TEXT PASSAGE:
----------------------------------------

Everything in our culture today is me-centred.  The problem we have with Biblical Christianity is not that it isn't true, or that it doesn't work, but I am not at the centre of it - God is.

When we re-orient our lives around God and His truth, then we find the meaning we so desperately need - if we take on board what He has to say about two things: community and eternity. [Note 6]  Remember - truth doesn't work unless you live it.

·        Working for the Lord

Returning to the passage, and reading to the end of the chapter, it appears that this teaching about the centrality of the resurrection to our Christian faith is not, for Paul, a message of hope in the face of personal loss.  Hear what he actually says:

"Therefore, my beloved brethren, be steadfast, immovable, always abounding in the work of the Lord, knowing that your toil is not in vain in the Lord."

What is the connection between resurrection and working for the Lord?

What, actually, does "working for the Lord" mean in this context?  I assume you know Paul is not talking about going off to become a missionary or a minister.  He must be talking about something every Christian can do, no matter what our circumstances or calling.

Working for the Lord has to be about the Christian life: doing good, praying for people, blessing them, prophesying, healing, delivering from demons...

We know the sort of things involved in working for the Lord, the trouble is: there are just so many possible things we could be doing.  We can't do all of it.  We need a set of priorities.  Which is where our subject comes in - we desperately need to get our priorities right.

We must be absolutely clear about our priorities, because if we are not, we will find ourselves drawn into a way of living that wastes our time and energy on the unimportant and the irrelevant.

·        Joy

Before we continue to answer this question, I think we need to make one brief side-track.

I would guess that some of you, like me, were taught the acronym 'J-O-Y' in Sunday School. It is a reminder of how you can experience joy by getting your priorities right: Jesus first, Others second, and Yourself last. I have been a Christian around 30 years. I have lost count of the number of people Sue and I have talked with and counselled over the years, and I have to tell you this: it doesn't work.

If you consistently try to put Jesus first, others second and yourself last, you will not experience joy. You are guaranteed to experience misery, and if you work really hard at it, you will probably experience a nervous breakdown.

There is nothing wrong with putting Jesus first. In fact, Jesus can go first, second and third. Everything we do should be done as an act of worship to Jesus. Everything - whether it is building a car engine or washing the dishes, catching up on the filing at the office or going shopping, making love or watching TV - everything can be done in the presence of the Lord and as an act of worship to Him.  If anything we do is not being done this way, we will have serious problems in our Christian life.

But if you consistently put your needs behind those of other people, you will fall to pieces. The needs of other people will swamp you. You won't have time to eat or sleep. Their grief and frustrations and petty concerns will drive you insane.

The Bible does not tell us to put others first. It tells us to love people, and to "seek first the kingdom of God." Yes, we are called to a sacrificial lifestyle. Jesus gave everything for us, and we are called to give everything in response to Him. Yes, that means sacrificial use of our time and money, but not sacrificial in a stupid way. It means sacrificial in a Spirit-filled, balanced way, like Jesus. In perfectly following His Father's will, there was time for rest and sustenance.

In following Jesus, we do have duties and obligations. I have a greater duty to care for my family than to address the problem of third world debt, a greater duty to bless the people in my church than to solve the problems of the NHS. This doesn't mean I spend no time on third world debt and the NHS - it is all a question of balance, of adjusting our priorities so that they come into line with God's.

----------------------------------------

STORED RECORDS:
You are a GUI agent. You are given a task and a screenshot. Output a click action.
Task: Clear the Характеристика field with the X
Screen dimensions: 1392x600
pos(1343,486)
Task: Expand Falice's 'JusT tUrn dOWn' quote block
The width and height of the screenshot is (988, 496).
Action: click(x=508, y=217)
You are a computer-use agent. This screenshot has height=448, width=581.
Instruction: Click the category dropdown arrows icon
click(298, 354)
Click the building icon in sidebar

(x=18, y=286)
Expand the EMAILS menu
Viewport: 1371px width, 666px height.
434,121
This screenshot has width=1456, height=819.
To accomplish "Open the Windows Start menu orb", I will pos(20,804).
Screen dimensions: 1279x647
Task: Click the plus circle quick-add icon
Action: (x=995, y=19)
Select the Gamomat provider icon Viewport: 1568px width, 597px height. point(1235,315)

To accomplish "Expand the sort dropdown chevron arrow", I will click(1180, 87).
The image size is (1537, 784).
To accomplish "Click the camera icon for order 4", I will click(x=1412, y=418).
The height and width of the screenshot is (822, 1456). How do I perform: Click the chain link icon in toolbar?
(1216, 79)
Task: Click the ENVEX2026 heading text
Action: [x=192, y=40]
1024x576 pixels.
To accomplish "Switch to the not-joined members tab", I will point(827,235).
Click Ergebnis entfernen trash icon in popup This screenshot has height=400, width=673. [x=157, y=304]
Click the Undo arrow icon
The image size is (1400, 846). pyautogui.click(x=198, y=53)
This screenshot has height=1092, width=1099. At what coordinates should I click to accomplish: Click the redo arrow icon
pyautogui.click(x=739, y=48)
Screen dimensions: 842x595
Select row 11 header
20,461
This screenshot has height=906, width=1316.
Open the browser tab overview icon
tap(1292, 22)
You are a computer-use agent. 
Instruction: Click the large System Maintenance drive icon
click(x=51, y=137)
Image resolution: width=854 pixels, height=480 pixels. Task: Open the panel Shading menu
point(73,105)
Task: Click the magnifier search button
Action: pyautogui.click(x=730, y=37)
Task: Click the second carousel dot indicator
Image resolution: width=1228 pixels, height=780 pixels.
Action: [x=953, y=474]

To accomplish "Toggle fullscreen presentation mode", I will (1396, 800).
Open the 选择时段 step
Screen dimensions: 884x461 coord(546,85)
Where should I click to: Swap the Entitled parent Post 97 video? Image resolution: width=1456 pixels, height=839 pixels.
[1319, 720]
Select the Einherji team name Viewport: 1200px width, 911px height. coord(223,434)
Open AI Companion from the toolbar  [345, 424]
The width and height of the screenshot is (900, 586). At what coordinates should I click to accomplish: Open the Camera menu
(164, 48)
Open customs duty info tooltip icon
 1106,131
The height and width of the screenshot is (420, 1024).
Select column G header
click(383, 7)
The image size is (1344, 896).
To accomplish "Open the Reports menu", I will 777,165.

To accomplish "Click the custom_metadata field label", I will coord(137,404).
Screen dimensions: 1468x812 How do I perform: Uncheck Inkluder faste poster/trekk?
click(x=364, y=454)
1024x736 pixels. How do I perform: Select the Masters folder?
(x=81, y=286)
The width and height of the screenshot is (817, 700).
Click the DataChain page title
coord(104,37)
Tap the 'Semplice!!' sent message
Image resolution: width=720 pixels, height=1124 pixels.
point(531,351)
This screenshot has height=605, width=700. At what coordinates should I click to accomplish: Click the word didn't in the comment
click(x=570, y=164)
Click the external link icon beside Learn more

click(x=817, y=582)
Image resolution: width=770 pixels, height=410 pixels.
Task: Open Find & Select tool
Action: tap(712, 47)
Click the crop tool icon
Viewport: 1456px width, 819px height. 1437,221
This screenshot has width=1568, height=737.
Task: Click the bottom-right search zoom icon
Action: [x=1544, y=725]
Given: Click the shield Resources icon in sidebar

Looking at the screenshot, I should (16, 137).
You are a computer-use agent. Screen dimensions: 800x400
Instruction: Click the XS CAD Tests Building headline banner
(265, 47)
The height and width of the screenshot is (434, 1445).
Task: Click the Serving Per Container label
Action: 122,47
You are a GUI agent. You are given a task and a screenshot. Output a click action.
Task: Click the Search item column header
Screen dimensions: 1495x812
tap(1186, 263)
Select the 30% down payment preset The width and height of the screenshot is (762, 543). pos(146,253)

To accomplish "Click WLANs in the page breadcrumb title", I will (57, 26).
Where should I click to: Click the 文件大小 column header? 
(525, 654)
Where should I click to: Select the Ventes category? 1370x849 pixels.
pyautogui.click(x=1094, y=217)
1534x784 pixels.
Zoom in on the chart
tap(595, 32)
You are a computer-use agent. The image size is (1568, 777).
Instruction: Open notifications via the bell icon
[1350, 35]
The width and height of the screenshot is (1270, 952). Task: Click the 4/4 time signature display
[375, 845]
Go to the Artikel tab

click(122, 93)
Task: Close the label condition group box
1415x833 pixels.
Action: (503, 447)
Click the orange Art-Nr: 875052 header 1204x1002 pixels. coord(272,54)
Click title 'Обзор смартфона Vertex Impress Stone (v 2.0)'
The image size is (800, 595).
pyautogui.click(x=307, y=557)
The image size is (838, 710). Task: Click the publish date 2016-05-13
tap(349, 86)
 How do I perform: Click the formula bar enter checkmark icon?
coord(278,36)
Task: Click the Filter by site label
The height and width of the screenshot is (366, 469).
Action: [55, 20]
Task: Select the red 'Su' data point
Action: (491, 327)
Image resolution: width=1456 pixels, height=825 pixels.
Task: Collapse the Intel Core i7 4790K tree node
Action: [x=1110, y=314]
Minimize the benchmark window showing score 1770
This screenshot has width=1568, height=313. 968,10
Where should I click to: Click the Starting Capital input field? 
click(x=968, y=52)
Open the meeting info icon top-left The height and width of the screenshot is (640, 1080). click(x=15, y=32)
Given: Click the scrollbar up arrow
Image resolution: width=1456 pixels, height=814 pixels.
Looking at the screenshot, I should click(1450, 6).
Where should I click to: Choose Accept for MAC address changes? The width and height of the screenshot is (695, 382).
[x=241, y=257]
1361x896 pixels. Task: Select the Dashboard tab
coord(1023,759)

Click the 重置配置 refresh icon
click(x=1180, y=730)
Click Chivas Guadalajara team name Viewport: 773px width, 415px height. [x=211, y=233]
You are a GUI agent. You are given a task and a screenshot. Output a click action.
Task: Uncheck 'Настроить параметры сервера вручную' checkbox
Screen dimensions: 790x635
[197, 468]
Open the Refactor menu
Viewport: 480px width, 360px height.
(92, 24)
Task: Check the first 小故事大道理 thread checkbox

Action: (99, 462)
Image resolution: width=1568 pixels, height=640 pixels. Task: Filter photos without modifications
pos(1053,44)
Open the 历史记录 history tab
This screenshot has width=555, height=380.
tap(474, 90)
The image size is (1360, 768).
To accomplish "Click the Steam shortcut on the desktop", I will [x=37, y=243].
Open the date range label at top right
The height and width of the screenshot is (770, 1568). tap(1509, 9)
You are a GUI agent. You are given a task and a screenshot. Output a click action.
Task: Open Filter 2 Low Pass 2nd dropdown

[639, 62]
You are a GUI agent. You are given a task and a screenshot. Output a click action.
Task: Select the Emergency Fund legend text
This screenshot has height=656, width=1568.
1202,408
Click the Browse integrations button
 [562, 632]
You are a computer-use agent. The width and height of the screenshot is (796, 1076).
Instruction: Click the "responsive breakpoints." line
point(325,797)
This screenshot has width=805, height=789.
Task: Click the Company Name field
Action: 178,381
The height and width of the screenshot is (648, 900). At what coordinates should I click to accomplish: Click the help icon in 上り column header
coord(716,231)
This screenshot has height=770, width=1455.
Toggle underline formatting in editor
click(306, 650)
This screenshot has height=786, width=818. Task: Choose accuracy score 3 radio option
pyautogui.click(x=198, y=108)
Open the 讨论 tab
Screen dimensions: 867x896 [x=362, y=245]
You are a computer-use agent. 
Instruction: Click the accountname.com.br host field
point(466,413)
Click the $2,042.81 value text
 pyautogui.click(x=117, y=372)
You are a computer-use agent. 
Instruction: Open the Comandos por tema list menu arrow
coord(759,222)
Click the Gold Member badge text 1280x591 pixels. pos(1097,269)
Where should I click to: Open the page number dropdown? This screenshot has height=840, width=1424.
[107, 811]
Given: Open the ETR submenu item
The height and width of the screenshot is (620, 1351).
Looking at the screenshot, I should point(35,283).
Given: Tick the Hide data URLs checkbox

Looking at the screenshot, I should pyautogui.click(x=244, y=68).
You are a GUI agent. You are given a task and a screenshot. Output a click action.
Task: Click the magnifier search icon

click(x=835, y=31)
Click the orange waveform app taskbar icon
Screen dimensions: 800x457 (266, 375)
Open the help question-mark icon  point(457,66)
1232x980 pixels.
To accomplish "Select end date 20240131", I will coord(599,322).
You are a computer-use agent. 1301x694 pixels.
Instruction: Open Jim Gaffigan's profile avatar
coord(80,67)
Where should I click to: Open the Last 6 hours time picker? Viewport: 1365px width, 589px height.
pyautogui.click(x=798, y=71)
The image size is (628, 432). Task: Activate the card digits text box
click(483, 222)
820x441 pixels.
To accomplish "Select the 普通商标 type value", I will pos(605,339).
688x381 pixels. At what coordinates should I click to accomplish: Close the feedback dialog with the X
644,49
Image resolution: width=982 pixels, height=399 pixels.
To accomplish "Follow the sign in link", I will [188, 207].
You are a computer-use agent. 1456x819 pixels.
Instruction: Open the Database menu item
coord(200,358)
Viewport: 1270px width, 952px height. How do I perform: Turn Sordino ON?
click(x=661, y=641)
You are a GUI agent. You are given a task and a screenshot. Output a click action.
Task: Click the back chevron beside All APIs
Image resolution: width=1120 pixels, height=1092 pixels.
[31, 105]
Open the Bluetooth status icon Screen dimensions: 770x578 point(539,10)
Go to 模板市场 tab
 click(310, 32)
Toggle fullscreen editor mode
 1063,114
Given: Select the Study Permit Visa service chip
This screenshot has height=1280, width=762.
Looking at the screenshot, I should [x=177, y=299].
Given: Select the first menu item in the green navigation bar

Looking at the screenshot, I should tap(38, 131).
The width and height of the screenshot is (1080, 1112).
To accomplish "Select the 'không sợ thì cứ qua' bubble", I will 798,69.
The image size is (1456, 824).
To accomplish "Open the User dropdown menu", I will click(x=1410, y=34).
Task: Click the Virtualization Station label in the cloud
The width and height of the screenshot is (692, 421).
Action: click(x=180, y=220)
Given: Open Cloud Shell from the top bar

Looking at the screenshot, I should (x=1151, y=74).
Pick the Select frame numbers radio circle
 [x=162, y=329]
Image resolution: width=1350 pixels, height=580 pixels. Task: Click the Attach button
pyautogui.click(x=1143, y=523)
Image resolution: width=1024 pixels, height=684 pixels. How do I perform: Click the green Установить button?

----------------------------------------

GIVEN REQUEST 1:
Answer these questions from the sermon passage on priorities, using only what it states.
(a) What two things does the passage say we must take on board God's word about in order to find meaning?
(b) What three priorities does the acronym 'J-O-Y' stand for?
(c) About how many years does the speaker say they have been a Christian?
GIVEN REQUEST 2: Set down the section of the sermon passage on priorities that begins with the words containing "There is nothing" and ends with "our Christian life.", copying it word for word.

EXPECTED OUTPUT 1:
(a) Community and eternity.
(b) Jesus first, Others second, and Yourself last.
(c) Around 30 years.

EXPECTED OUTPUT 2:
There is nothing wrong with putting Jesus first. In fact, Jesus can go first, second and third. Everything we do should be done as an act of worship to Jesus. Everything - whether it is building a car engine or washing the dishes, catching up on the filing at the office or going shopping, making love or watching TV - everything can be done in the presence of the Lord and as an act of worship to Him.  If anything we do is not being done this way, we will have serious problems in our Christian life.